- **TASK PROMPT**
Everything from the line containing "Given: Sort by the IPAddress column header" through the last line of the material must be restated word for word, and only that.

- **DATA TO EXAMINE**
^^^^

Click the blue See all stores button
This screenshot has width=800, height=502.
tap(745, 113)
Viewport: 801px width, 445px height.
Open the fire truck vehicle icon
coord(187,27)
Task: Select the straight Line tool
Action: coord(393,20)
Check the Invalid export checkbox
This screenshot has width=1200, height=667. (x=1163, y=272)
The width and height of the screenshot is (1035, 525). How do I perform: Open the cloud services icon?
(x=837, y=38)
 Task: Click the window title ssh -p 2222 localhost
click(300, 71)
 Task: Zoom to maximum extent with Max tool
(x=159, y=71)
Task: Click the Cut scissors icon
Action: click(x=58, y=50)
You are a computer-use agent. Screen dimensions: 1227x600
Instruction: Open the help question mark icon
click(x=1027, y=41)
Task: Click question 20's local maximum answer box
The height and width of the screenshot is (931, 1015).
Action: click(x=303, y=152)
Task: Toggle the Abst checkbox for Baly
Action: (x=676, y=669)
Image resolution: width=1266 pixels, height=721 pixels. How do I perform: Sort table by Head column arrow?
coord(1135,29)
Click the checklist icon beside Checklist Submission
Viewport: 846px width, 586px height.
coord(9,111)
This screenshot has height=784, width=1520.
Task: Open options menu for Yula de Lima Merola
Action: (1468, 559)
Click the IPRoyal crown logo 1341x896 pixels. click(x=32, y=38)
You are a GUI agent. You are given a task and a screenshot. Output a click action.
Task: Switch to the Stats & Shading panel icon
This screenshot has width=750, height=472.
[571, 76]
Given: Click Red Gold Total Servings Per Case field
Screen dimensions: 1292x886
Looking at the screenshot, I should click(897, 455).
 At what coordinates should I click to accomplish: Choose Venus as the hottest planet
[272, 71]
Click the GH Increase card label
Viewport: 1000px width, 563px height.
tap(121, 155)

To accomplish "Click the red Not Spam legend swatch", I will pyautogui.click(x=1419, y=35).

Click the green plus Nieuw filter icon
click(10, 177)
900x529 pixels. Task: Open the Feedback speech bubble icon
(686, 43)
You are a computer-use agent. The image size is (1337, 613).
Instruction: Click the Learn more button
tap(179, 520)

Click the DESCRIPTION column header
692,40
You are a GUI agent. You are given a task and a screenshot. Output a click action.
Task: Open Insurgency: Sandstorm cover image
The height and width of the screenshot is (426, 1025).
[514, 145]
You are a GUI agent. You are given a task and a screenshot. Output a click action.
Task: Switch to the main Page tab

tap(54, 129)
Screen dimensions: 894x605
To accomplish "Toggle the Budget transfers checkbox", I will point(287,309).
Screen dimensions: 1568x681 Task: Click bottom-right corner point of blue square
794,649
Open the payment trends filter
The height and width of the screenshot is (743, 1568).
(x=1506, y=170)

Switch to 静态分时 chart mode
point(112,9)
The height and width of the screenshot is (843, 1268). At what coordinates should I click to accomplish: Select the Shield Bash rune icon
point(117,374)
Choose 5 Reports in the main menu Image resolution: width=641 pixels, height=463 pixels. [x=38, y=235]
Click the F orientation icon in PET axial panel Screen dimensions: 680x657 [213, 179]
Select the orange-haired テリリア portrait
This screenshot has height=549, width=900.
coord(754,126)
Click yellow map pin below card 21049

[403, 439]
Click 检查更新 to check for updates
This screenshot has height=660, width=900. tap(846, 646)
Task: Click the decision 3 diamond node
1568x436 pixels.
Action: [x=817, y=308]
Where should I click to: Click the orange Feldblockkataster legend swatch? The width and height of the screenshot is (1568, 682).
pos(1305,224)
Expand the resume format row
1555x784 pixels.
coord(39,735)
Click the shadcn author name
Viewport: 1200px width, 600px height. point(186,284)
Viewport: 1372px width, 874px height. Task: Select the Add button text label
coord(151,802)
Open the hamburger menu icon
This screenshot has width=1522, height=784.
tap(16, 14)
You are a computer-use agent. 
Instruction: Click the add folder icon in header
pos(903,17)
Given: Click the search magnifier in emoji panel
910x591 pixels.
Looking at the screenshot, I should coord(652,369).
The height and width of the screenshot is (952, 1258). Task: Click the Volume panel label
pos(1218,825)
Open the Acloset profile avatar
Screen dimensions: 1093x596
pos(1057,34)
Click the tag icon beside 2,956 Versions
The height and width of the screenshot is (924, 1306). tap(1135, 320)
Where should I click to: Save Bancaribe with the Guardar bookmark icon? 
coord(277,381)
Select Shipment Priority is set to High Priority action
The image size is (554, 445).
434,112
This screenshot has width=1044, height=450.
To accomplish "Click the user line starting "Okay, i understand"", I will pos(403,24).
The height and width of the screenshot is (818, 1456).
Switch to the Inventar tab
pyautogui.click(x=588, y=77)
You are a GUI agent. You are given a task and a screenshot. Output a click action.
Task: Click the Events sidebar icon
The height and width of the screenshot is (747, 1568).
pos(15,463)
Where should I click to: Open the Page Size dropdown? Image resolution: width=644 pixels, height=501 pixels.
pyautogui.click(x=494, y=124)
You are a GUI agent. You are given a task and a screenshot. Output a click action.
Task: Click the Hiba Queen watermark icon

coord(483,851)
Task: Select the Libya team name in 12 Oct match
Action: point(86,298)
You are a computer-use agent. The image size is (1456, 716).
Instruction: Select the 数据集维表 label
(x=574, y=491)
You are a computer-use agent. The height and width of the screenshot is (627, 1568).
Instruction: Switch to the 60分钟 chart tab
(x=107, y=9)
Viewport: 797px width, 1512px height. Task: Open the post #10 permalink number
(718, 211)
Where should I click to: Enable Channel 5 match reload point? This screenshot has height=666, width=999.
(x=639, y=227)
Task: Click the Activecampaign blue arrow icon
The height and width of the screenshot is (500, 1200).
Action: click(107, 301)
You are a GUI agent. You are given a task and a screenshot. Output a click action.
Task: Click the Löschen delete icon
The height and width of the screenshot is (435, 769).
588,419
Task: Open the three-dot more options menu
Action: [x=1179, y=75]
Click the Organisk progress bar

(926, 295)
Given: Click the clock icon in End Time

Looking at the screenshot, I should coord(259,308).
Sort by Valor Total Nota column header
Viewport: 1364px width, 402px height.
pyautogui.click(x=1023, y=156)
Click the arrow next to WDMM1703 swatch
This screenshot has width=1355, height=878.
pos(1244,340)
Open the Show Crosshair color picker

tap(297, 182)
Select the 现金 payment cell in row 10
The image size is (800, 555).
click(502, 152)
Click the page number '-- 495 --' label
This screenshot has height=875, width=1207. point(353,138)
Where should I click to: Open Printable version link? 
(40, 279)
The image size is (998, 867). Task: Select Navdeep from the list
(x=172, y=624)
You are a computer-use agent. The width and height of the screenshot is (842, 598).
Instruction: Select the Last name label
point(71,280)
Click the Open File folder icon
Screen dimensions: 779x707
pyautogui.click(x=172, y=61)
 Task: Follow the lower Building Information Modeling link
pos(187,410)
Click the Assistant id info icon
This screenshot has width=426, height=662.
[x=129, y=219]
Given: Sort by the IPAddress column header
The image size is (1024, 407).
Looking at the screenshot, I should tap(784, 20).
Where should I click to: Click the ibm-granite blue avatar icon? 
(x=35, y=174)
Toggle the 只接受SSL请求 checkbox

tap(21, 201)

^^^^

- **EXERCISE ANSWER**
Given: Sort by the IPAddress column header
The image size is (1024, 407).
Looking at the screenshot, I should tap(784, 20).
Where should I click to: Click the ibm-granite blue avatar icon? 
(x=35, y=174)
Toggle the 只接受SSL请求 checkbox

tap(21, 201)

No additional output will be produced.